Required work:
Line by line, print the records exactly.

Dataset entries:
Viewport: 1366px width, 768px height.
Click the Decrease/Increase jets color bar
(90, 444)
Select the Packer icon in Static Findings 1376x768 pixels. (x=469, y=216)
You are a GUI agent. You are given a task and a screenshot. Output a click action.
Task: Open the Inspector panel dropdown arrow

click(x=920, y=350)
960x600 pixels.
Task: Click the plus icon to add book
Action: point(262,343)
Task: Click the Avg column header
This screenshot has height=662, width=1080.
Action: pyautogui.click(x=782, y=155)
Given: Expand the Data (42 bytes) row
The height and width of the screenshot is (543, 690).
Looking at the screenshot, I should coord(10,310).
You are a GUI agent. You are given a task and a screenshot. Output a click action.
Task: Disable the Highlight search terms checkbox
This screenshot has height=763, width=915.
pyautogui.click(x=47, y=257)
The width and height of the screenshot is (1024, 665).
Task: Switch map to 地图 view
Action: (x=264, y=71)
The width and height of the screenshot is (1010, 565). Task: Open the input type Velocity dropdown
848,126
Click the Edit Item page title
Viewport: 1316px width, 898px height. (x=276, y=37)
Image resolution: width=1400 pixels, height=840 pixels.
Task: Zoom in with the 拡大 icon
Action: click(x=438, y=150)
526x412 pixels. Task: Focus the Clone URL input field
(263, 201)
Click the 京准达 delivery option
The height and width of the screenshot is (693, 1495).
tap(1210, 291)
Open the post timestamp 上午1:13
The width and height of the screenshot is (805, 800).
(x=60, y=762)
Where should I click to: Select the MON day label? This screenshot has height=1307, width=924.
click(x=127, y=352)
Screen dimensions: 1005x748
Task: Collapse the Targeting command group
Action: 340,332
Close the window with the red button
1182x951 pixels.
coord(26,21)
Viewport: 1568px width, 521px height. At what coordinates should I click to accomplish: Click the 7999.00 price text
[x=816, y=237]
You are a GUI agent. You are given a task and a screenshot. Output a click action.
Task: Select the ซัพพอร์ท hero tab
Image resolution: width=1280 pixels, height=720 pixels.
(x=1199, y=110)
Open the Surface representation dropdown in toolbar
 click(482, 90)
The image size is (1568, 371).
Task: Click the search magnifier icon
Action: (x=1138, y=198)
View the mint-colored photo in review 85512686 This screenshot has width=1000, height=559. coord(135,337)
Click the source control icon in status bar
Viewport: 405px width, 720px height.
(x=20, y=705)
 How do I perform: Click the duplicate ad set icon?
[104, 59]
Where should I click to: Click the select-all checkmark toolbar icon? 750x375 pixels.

Reply to the exercise:
Viewport: 1366px width, 768px height.
Click the Decrease/Increase jets color bar
(90, 444)
Select the Packer icon in Static Findings 1376x768 pixels. (x=469, y=216)
You are a GUI agent. You are given a task and a screenshot. Output a click action.
Task: Open the Inspector panel dropdown arrow

click(x=920, y=350)
960x600 pixels.
Task: Click the plus icon to add book
Action: point(262,343)
Task: Click the Avg column header
This screenshot has height=662, width=1080.
Action: pyautogui.click(x=782, y=155)
Given: Expand the Data (42 bytes) row
The height and width of the screenshot is (543, 690).
Looking at the screenshot, I should coord(10,310).
You are a GUI agent. You are given a task and a screenshot. Output a click action.
Task: Disable the Highlight search terms checkbox
This screenshot has height=763, width=915.
pyautogui.click(x=47, y=257)
The width and height of the screenshot is (1024, 665).
Task: Switch map to 地图 view
Action: (x=264, y=71)
The width and height of the screenshot is (1010, 565). Task: Open the input type Velocity dropdown
848,126
Click the Edit Item page title
Viewport: 1316px width, 898px height. (x=276, y=37)
Image resolution: width=1400 pixels, height=840 pixels.
Task: Zoom in with the 拡大 icon
Action: click(x=438, y=150)
526x412 pixels. Task: Focus the Clone URL input field
(263, 201)
Click the 京准达 delivery option
The height and width of the screenshot is (693, 1495).
tap(1210, 291)
Open the post timestamp 上午1:13
The width and height of the screenshot is (805, 800).
(x=60, y=762)
Where should I click to: Select the MON day label? This screenshot has height=1307, width=924.
click(x=127, y=352)
Screen dimensions: 1005x748
Task: Collapse the Targeting command group
Action: 340,332
Close the window with the red button
1182x951 pixels.
coord(26,21)
Viewport: 1568px width, 521px height. At what coordinates should I click to accomplish: Click the 7999.00 price text
[x=816, y=237]
You are a GUI agent. You are given a task and a screenshot. Output a click action.
Task: Select the ซัพพอร์ท hero tab
Image resolution: width=1280 pixels, height=720 pixels.
(x=1199, y=110)
Open the Surface representation dropdown in toolbar
 click(482, 90)
The image size is (1568, 371).
Task: Click the search magnifier icon
Action: (x=1138, y=198)
View the mint-colored photo in review 85512686 This screenshot has width=1000, height=559. coord(135,337)
Click the source control icon in status bar
Viewport: 405px width, 720px height.
(x=20, y=705)
 How do I perform: Click the duplicate ad set icon?
[104, 59]
Where should I click to: Click the select-all checkmark toolbar icon? 750x375 pixels.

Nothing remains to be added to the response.